-- Problem --
Please write out every line of the material, leaving out any picture.
Entries provided START
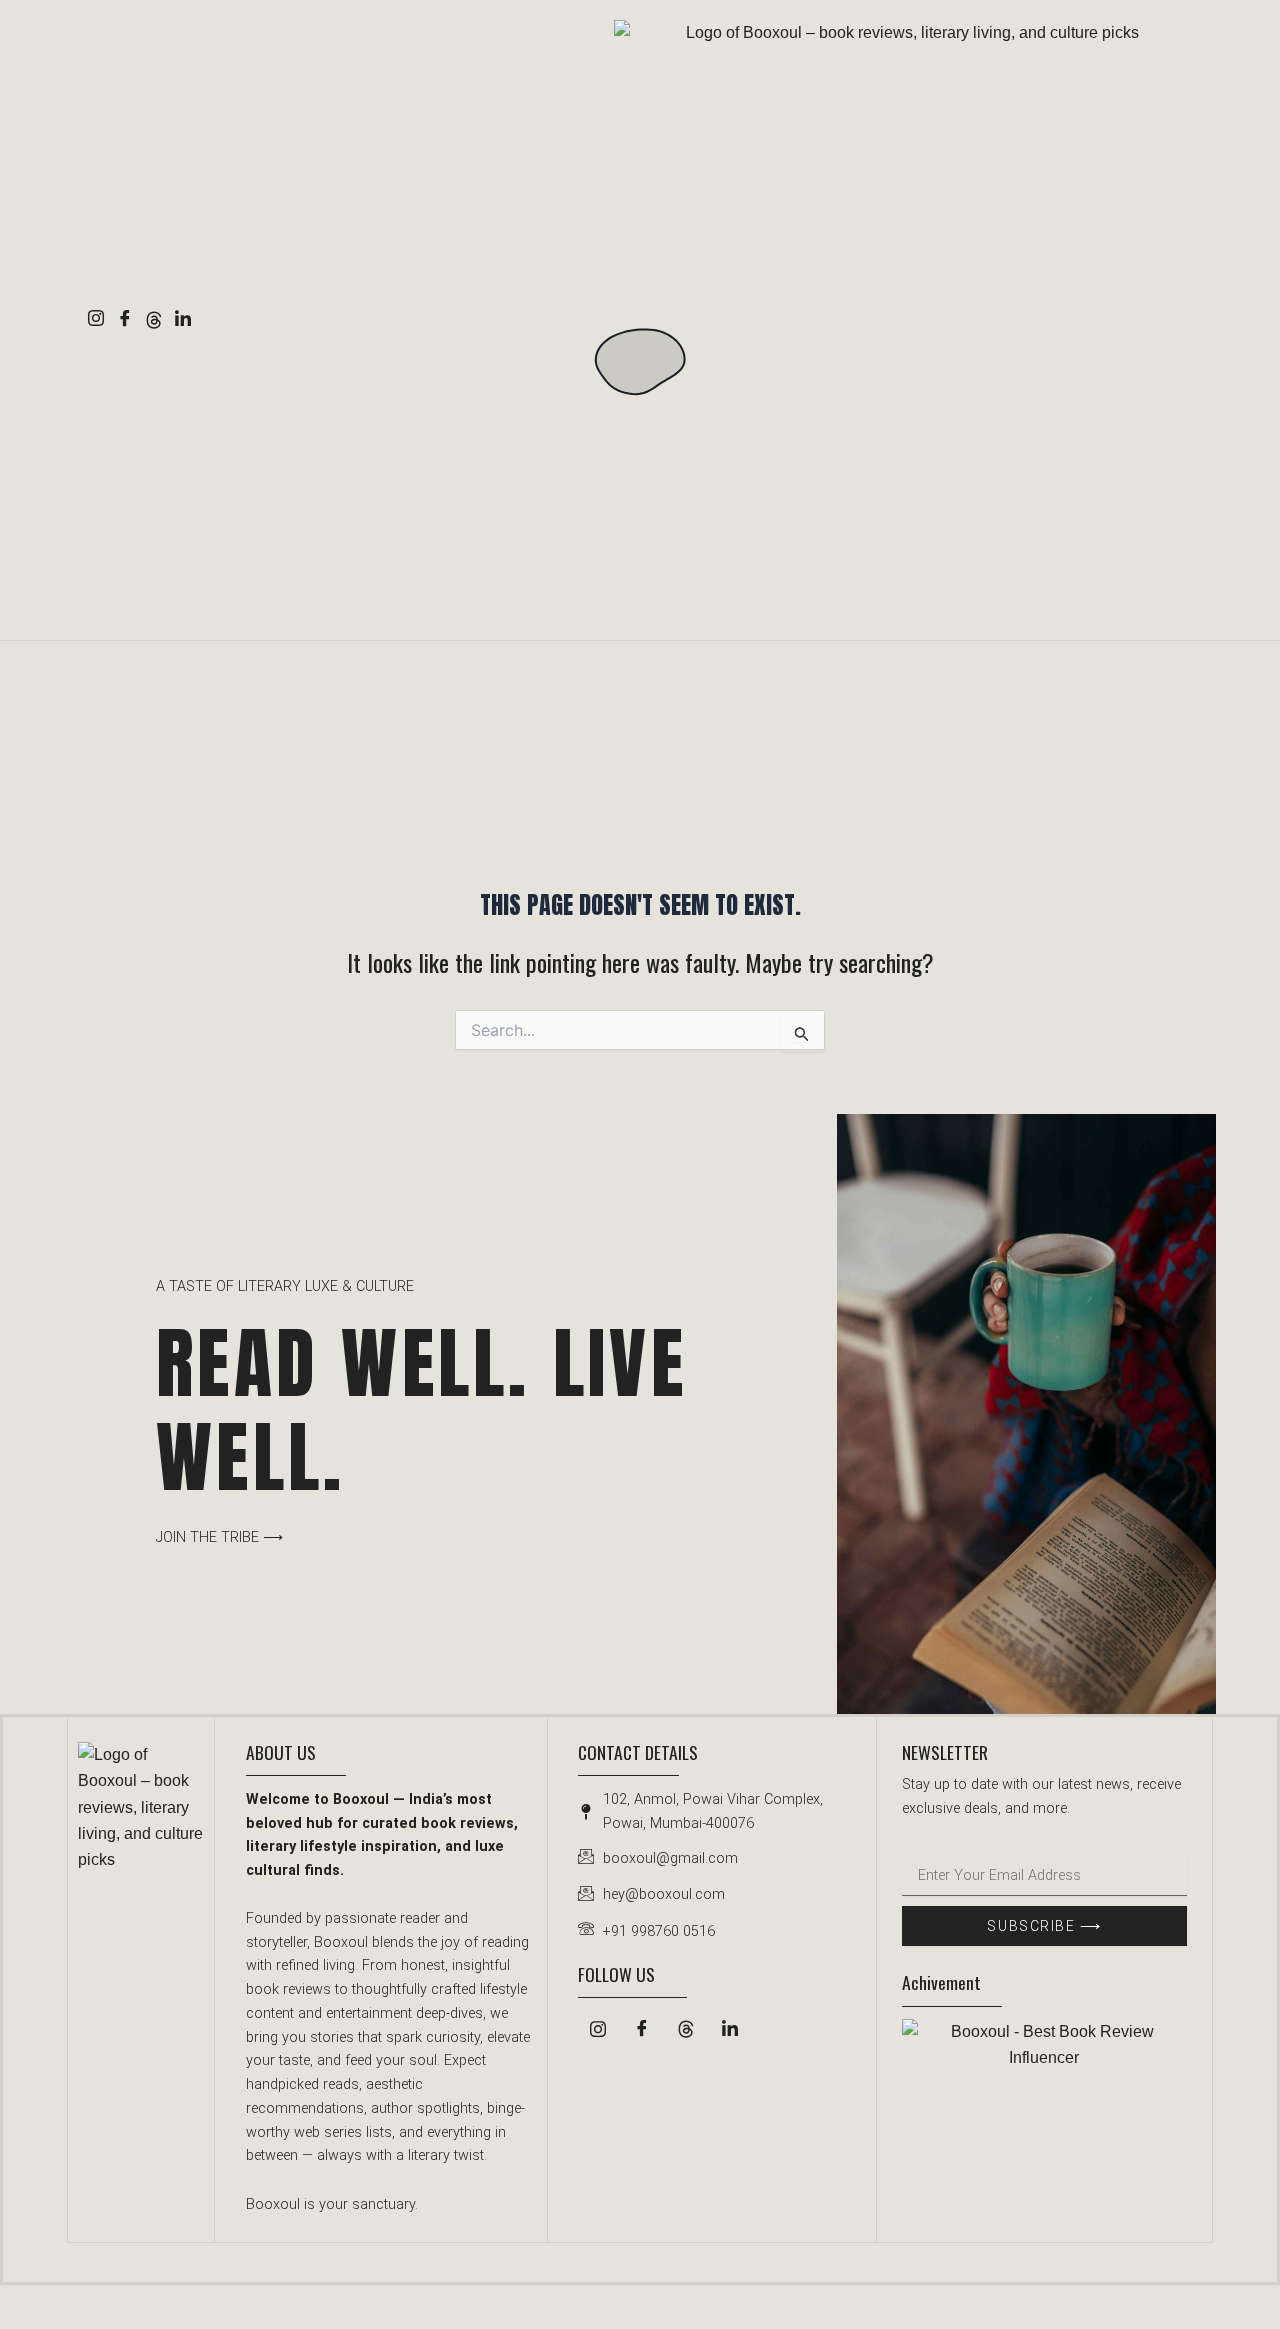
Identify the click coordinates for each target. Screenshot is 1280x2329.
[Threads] (153, 320)
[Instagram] (95, 320)
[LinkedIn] (182, 320)
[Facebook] (124, 320)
Entries provided END
-- Exercise output --
Identify the click coordinates for each target. Screenshot is 1280x2329.
[Threads] (153, 320)
[Instagram] (95, 320)
[LinkedIn] (182, 320)
[Facebook] (124, 320)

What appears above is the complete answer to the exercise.